Но потом мне почему-то все это надоело. А привычка слушать поэзию осталась. И вот я решил изменить своим прежним вкусам и посетить вечер “обычных” поэтов, неверлибристов, тех, кто еще по старой памяти рифмует стихи и соблюдает традиционные размеры.
И тут выяснилось, что это целый мир! Да какой там мир! Вселенная. Состоящая из множества галактик. Куда там десяти верлибристам! Оказалось, здесь есть всё, чего душа пожелает, – ходи туда хоть каждый день: и клубы, и целые театры поэтов, и конкурсы, и премии, и даже квартирники (для тех, у кого с клубами и театрами что-то не задалось). В Интернете я отыскал статистику: оказалось, что в одном только Петербурге более семи тысяч человек называют себя поэтами. Да у нас, наверное, водопроводчиков и того меньше. Тут уж впору говорить о настоящем, серьезном поэтическом Ренессансе…

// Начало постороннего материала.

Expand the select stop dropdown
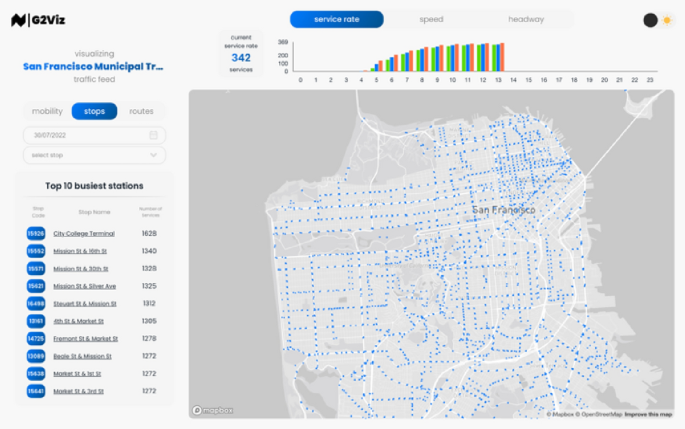This screenshot has height=429, width=685. tap(94, 155)
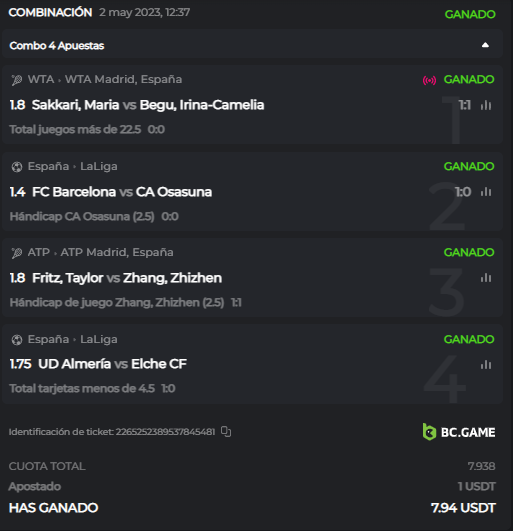
Task: Open the ATP Madrid, España tournament link
Action: (117, 252)
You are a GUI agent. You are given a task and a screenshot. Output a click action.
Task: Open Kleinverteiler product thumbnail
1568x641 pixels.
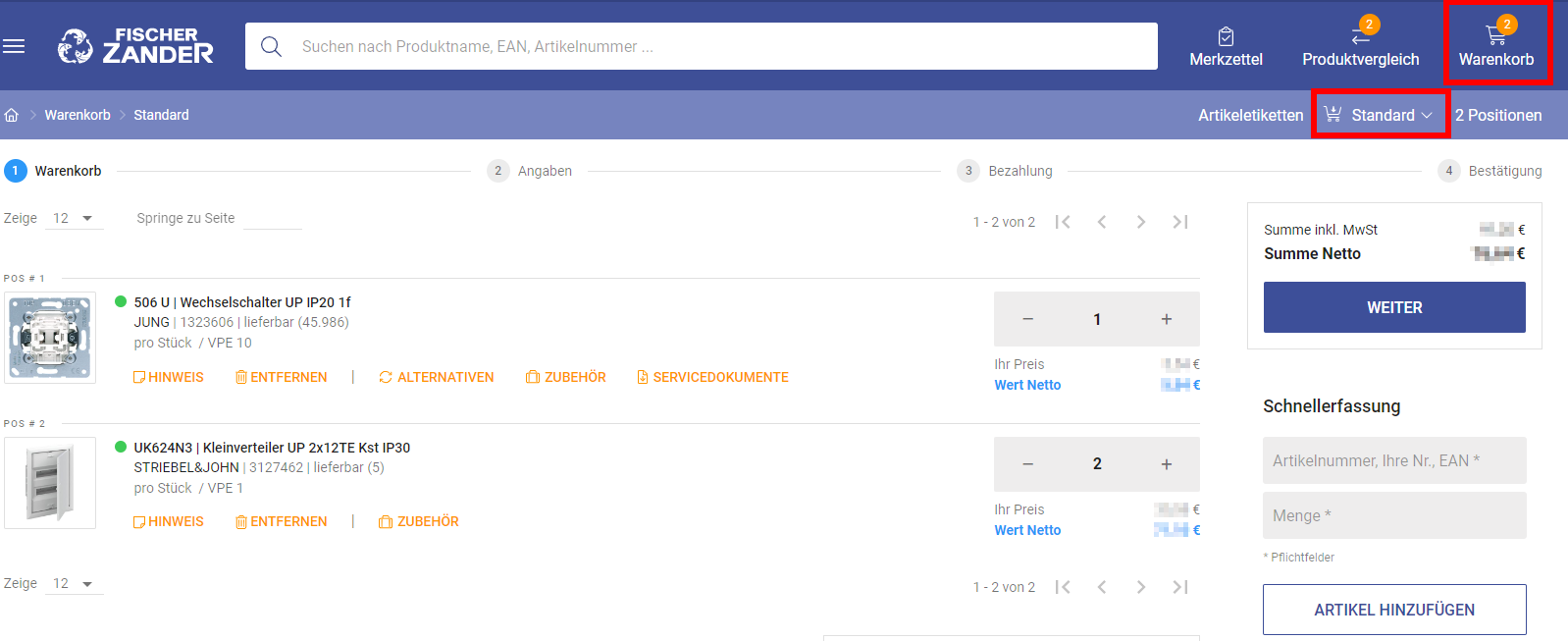click(50, 483)
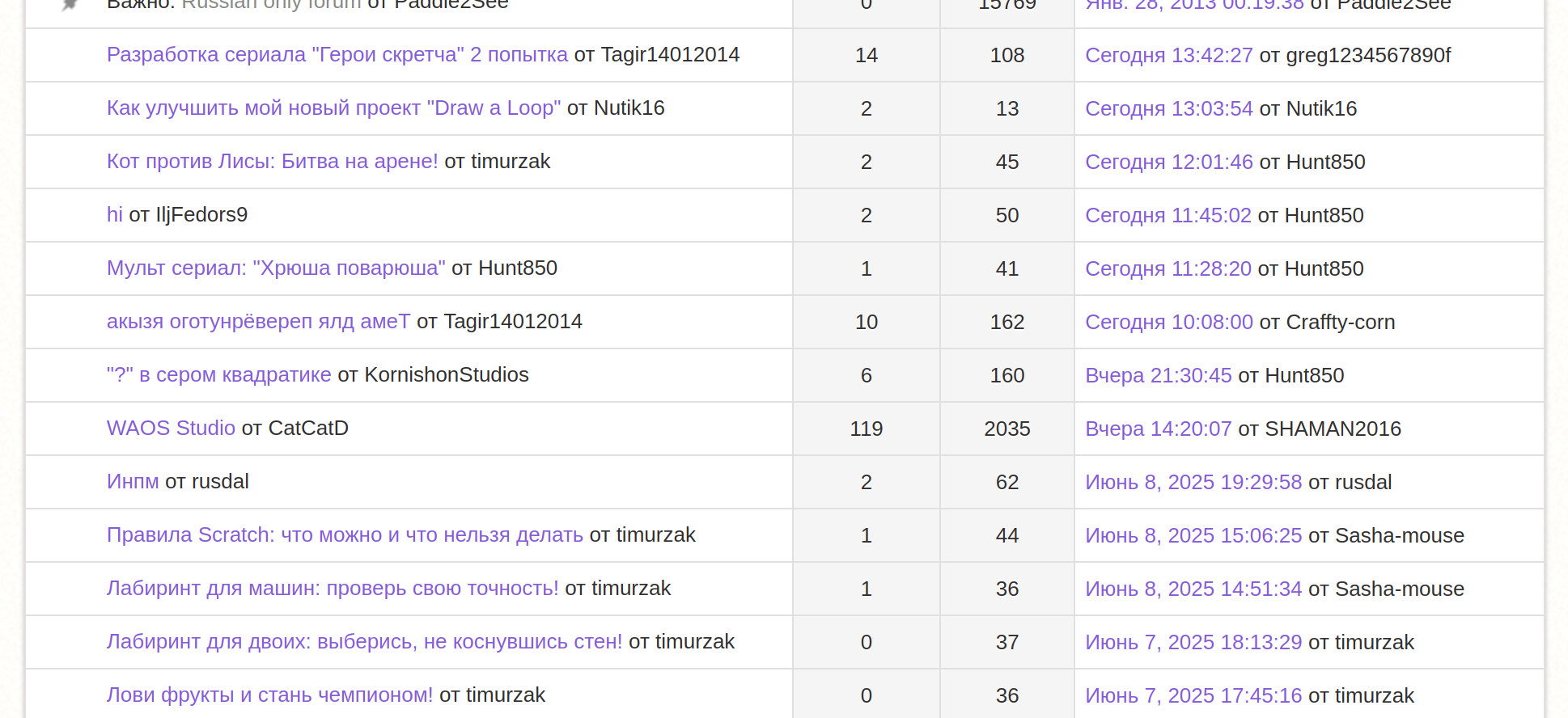1568x718 pixels.
Task: Open 'Лови фрукты и стань чемпионом!' topic
Action: (269, 695)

В общем, я собрался с духом и пошел в один такой поэтический клуб. Интерьер мне сразу понравился. Голые разрисованные стены. Зал небольшим квадратом. Сбоку – барная стойка. Посредине, одна за другой, – длинные деревянные лавки. В дореформенной России на таких лавках пороли крепостных слуг. А теперь тут народ с пивом. Надо полагать, поэтическая молодежь. Под ногами грязно, наплевано шкурками семечек. Зато есть сцена с микрофоном и профессиональным освещением.
Но вот вечер начался. На сцену выбежал двадцатилетний поэт женского пола, в брючках, в пиджачке и начал читать стихи про любовь. С жаром и страстью.

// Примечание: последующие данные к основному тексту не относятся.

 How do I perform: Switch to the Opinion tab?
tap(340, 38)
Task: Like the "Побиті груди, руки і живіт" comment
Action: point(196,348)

У меня, как только все началось, сразу возникло ощущение, что я такие стихи где-то уже слышал. Или читал. Напомнило то ли молодого Асеева, то ли позднего Тихонова – я не разобрался.

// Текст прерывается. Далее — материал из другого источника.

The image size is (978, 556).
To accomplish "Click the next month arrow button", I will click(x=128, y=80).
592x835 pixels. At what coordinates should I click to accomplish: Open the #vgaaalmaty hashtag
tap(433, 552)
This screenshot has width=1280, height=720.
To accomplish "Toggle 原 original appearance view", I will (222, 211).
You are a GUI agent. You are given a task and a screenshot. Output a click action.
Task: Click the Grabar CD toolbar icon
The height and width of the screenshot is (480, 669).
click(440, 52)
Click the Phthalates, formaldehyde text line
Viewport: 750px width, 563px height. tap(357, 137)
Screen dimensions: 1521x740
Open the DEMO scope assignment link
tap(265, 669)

Дочитав и отдышавшись, поэтесса ответила на вопросы. В частности, сказала, что почти ничего в детстве не читала, “никаких книг там или стихов”, а тут год назад вдруг “раз, и проперло”. Так она прямо и выразилась. Везет же некоторым, подумалось мне. А вот Хемингуэй подолгу сидел и мучился, часами ничего из себя выжать не мог. Поэтесса еще сообщила, что пишет всегда “прямо от себя, из души”. Молодежь встретила эту новость бурными аплодисментами.
Вышел другой поэт, уже мужского пола, но стихи читал такие же. На вопрос из зала, “от себя ли он пишет или кому-нибудь подражает”, гордо сказал, что “от себя” и “по вдохновению”. Потом вышел третий, четвертый, пятый… И каждый говорил, что сочиняет “от себя” и работает в своей индивидуальной манере. Слушать это было странно, потому что возникало совсем другое ощущение: будто стихи всем этим поэтам пишет кто-то один.
Поэтическая теория: индивидуальность и традиция
Сидя на лавке, я вдруг вспомнил Томаса Стернза Элиота, нобелевского лауреата, поэта и критика, которым мне когда-то доводилось заниматься. Элиот, в отличие от этих, почему-то всегда стеснялся признавать собственную поэтическую оригинальность и всегда утверждал, что он – всего лишь скромный продолжатель давно уже существующей литературной традиции.
Во всем этом заключен поразительный парадокс. Чем больше ты стремишься в искусстве отстоять свою оригинальность, чем более ты искренен – тем больше впадаешь в пошлость и в избитые штампы. И наоборот, следуя заветам литературных предков, встраиваясь в традицию, ты почему-то обретаешь в поэтическом языке неповторимую индивидуальность. Так обычно рассуждают эстетические консерваторы, упрямые реакционеры, но чаще всего они оказываются правы. “Чем яснее слышны в голосе поэта голоса его литературных предшественников, тем больше он индивидуален”, – написал однажды Элиот в одном из своих программных эссе.